One of the improvements made when the new scheme was introduced last November was an increase in the basic rates for requirements which, together with an addition for rent, and the standard addition of 9s. for special expenses in long-term cases, represent the levels to which other income is brought up. Your Lordships now have before you draft Regulations providing for further increases in these basic rates. The main changes are increases of 5s. in the rate for a single householder, which will go up from £4 1s. to £4 [...] and of 8s. in the rate for a married couple, which will go up from £6 13s. to £7 1s. These rates, as I have mentioned, are exclusive of the long-term addition of 9s. which was introduced last November for those over pension age, and others (apart from the unemployed) who have received a noncontributory benefit for two years or more. Thus the net income level guaranteed to those over pension age, and for other long-term cases, will be £4 15s., plus rent, for a single householder, and £7 10s., plus rent, for a married couple. The new rates represent increases of about 6 per cent., which compares with an increase of about 1½ per cent. in the prices index since the current rates were introduced. It is proposed that the new rates should take effect from October 30; that is, at the same time as the increases proposed for National Insurance pensions and benefits.

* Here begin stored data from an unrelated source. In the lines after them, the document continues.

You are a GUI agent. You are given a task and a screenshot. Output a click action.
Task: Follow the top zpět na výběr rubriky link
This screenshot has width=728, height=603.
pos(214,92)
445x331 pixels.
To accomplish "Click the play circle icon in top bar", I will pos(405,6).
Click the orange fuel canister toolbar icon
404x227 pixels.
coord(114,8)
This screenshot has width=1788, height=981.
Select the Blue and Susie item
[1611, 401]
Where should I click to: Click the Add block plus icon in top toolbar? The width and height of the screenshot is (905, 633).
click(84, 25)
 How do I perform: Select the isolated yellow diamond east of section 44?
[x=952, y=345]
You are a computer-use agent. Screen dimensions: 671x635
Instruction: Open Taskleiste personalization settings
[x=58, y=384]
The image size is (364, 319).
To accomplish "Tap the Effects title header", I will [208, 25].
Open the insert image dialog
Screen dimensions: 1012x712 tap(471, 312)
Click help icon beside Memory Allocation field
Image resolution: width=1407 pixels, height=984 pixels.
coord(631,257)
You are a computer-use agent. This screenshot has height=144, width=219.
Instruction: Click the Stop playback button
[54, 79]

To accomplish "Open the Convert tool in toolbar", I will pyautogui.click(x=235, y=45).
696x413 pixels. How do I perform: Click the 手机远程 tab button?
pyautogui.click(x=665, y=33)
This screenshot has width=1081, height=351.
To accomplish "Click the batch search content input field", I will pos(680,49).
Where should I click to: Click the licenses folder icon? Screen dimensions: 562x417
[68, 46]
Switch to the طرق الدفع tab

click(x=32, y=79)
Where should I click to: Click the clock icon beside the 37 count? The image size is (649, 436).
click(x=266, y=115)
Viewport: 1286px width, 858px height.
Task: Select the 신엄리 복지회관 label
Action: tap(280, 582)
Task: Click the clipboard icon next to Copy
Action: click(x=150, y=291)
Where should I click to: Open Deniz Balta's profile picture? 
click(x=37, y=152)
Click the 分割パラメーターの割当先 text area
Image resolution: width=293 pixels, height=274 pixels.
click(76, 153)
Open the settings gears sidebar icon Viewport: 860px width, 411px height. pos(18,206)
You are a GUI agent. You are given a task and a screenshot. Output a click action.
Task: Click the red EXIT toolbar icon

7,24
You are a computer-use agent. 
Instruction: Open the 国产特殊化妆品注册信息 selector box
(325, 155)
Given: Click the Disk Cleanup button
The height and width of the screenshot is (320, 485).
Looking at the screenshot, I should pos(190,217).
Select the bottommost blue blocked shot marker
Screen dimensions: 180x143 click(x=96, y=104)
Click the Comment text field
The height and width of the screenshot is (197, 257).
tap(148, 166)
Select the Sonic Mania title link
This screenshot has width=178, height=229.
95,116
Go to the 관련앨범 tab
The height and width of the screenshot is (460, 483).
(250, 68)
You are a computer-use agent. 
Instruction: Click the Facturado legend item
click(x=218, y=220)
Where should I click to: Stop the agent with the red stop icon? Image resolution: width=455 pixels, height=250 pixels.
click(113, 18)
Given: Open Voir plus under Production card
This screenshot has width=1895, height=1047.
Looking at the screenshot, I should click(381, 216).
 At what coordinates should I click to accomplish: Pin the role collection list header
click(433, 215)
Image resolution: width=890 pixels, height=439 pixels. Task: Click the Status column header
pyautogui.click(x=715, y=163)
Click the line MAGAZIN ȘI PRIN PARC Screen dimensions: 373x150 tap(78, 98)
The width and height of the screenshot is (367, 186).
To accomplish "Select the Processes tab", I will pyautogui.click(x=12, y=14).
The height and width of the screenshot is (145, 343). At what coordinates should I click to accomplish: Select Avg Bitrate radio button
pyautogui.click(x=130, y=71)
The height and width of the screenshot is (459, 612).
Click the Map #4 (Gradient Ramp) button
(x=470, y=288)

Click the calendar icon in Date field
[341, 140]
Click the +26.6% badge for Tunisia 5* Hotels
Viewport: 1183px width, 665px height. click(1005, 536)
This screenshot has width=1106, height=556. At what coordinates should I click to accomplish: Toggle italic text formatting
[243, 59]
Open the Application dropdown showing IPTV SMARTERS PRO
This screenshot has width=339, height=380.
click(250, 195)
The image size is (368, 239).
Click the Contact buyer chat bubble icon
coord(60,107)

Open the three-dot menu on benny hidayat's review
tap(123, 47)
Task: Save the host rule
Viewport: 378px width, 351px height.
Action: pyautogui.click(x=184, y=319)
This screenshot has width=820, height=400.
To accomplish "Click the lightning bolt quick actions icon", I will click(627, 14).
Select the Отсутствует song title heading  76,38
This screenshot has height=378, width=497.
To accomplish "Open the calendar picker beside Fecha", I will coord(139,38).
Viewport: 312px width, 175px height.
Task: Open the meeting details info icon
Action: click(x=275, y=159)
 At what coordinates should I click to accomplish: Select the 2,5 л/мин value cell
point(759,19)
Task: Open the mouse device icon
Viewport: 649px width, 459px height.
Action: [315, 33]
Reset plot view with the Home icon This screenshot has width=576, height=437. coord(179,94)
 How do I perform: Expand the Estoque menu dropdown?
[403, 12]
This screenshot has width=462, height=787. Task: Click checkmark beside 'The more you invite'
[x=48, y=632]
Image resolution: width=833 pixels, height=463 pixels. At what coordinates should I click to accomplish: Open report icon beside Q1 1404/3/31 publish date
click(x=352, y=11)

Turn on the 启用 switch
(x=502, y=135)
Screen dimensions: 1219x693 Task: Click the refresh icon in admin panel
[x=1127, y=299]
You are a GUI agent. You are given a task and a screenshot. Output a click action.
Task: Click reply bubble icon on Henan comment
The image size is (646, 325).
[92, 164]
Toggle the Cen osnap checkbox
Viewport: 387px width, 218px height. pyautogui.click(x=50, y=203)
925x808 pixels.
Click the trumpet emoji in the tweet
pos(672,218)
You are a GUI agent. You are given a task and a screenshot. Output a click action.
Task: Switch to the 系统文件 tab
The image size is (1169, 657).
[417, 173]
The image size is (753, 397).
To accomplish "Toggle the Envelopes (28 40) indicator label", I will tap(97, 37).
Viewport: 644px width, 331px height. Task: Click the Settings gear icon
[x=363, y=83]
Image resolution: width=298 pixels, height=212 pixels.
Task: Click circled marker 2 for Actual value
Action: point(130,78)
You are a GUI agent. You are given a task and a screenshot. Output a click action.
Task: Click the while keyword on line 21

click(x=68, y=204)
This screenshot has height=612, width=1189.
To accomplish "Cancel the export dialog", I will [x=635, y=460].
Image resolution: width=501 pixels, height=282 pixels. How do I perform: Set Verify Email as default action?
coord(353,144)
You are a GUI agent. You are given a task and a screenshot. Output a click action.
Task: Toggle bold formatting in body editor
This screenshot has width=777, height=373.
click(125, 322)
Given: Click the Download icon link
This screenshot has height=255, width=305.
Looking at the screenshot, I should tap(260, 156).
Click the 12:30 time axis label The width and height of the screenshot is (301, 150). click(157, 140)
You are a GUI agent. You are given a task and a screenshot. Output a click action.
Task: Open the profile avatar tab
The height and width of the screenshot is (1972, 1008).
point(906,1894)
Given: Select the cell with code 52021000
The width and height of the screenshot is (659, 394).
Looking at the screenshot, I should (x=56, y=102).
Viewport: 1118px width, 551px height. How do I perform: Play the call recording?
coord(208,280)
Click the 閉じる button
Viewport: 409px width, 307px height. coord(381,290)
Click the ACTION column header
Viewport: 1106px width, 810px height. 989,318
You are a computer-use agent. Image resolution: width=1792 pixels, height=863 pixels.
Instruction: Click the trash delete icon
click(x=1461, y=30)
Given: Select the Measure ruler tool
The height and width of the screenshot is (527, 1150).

My Lords, the Ministry of Social Security Act requires that any National Insurance pension or benefit shall be taken fully into account to arrive at the Supplementary Benefit payable. The increases to be made in these payments will therefore reduce the amount required to bring a person's income up to the appropriate Supplementary Benefit level. But since these levels are being raised at the same time the effect will in general be that people with Supplementary Benefit will have their total income increased by the amount of the Supplementary Benefit increase.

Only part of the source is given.